Mais, une nuit que nous avions laissé la porte ouverte, je me suis éveillé dans la pénombre orangée du globe de la véranda. Je revenais de New York, où j’avais en vain tenté d’obtenir une entrevue avec Woody Allen à l’occasion de la sortie aux États-Unis de la Rose pourpre du Caire ; l’idée que je commençais à me ressentir du décalage horaire avait la même couleur sanguine que la nuit.
Trop épuisé, je n’eus pas le courage de descendre fermer la porte. A côté de moi, Catherine dormait, une langue de lumière rousse sur ses lèvres immobiles ; je l’ai longuement observée alors qu’elle dérivait au loin vers d’autres continents oniriques — de l’autre côté de l’écran.
Lorsque j’ai su que le sommeil ne reviendrait plus, je suis allé à la fenêtre chercher un peu de fraîcheur ; l’odeur de ma propre sueur, mêlée à celle de Catherine, m’oppressait — c’est alors que j’ai vu l’ombre sur la jetée.

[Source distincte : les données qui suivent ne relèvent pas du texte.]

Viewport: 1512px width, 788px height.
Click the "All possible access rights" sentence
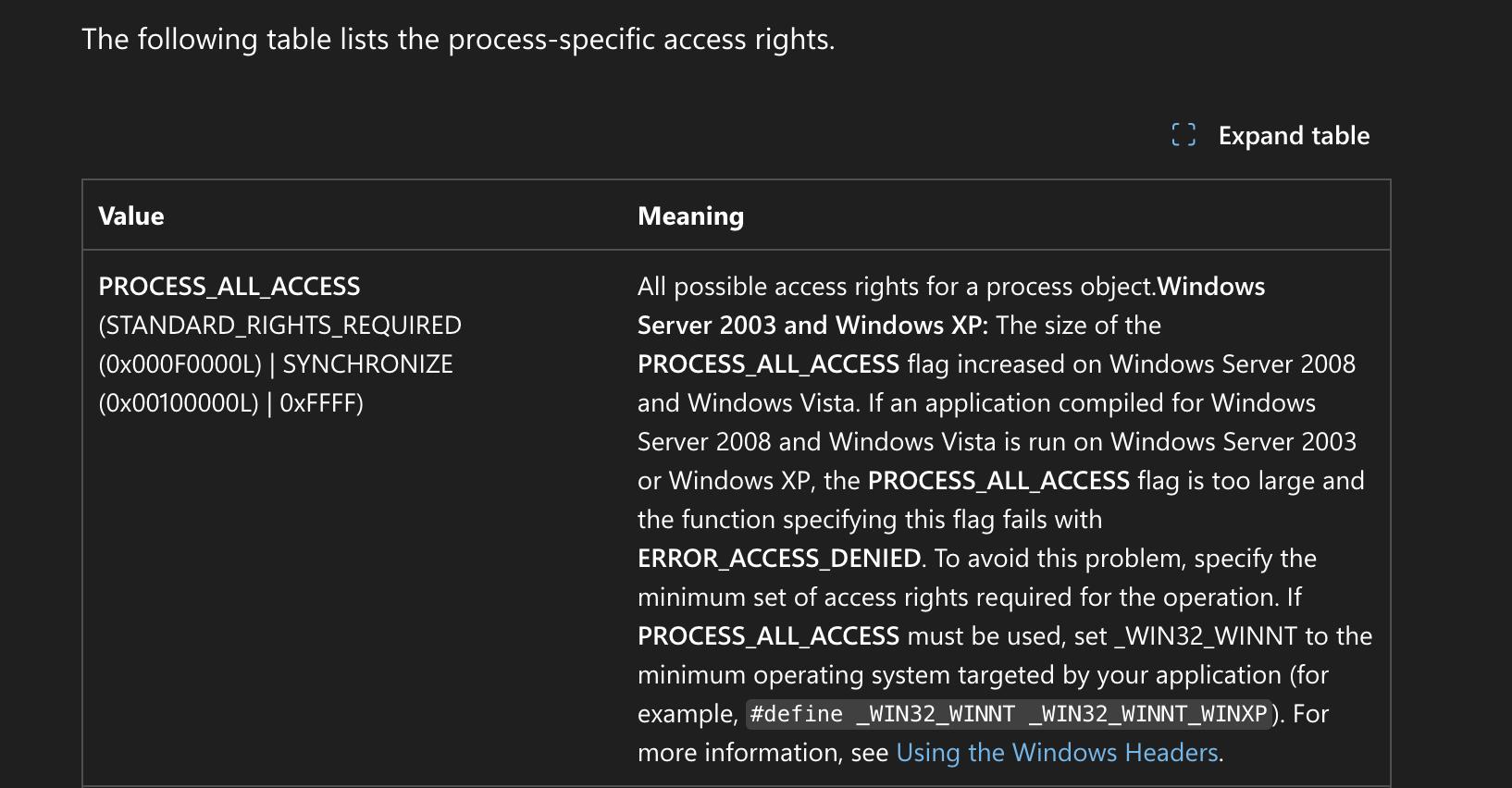[896, 287]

A la limite entre le cercle de lumière de la véranda et les ténèbres, une forme indécise se tenait : un homme immobile dont la silhouette en drapeau seule visible découpait sur la mer indistincte un prolongement de la jetée ; il paraissait très petit, presque de la taille d’un enfant, mais l’éloignement et l’absence de tout repère vertical dans l’alignement de la jetée écrasée par la ligne d’horizon favorisaient toutes sortes d’illusions d’optique, même en plein jour — en plein midi, les jours de grand soleil, les baigneuses allongées sur le sable semblaient parfois flotter en plein ciel dans les brumes de chaleur comme dans un film
aux trucages naïfs.
Plantée sur la jetée, l’ombre regardait fixement en direction de la fenêtre d’où je la regardais — une brise glacée la courbait parfois sans faire baisser son regard.
Catherine dormait toujours, impassible, sereine — inchangée. Peut-être, dans son rêve, voyait-elle elle aussi l’ombre sur la jetée, mais le savaitelle elle-même ? Peut-être, dans son rêve, étais-je moi-même réduit à cela : une ombre ? Tous trois, Catherine, l’ombre et moi, nous baignions dans la même ambiguë clarté, nous disparaissions dans le même halo orange — comment savoir qui, de l’ombre sur la jetée et de moi-même, était pour elle, en cet instant,
moi-même ou cette ombre ? Comment savoir si cet homme, Catherine ne l’avait pas appelé ; si dans son rêve elle ne tentait pas de le convaincre d’approcher de la porte, de se glisser
à l’intérieur, de gravir quatre à quatre les marches inégales de l’escalier pour la rejoindre comme je l’avais fait moi-même quelques heures plus tôt ? Ou bien Catherine endormie l’avait-elle déjà rejoint sur la jetée, mêlant son ombre à la sienne ? — je l’ai observée longtemps, jusqu’à ce qu’enfin elle s’éveille dans la lumière blanche du matin et me sourie.
« Bonjour, vous.
— Bonjour...
— ... ça fait longtemps que tu es réveillé ?
— Non, pas très.
— Qu’est-ce que tu fais à la fenêtre ? Il fait beau ?
— Je te regardais...
— Et alors ?
— Alors, rien.
— Comment ça, rien ? Je croyais qu’au moins tu allais me dire que je suis belle, que ç’a été un doux supplice de ne pas m’éveiller par un déluge de baisers, cette sorte de choses ! Tu n’es pas si avare de belles paroles, d’habitude...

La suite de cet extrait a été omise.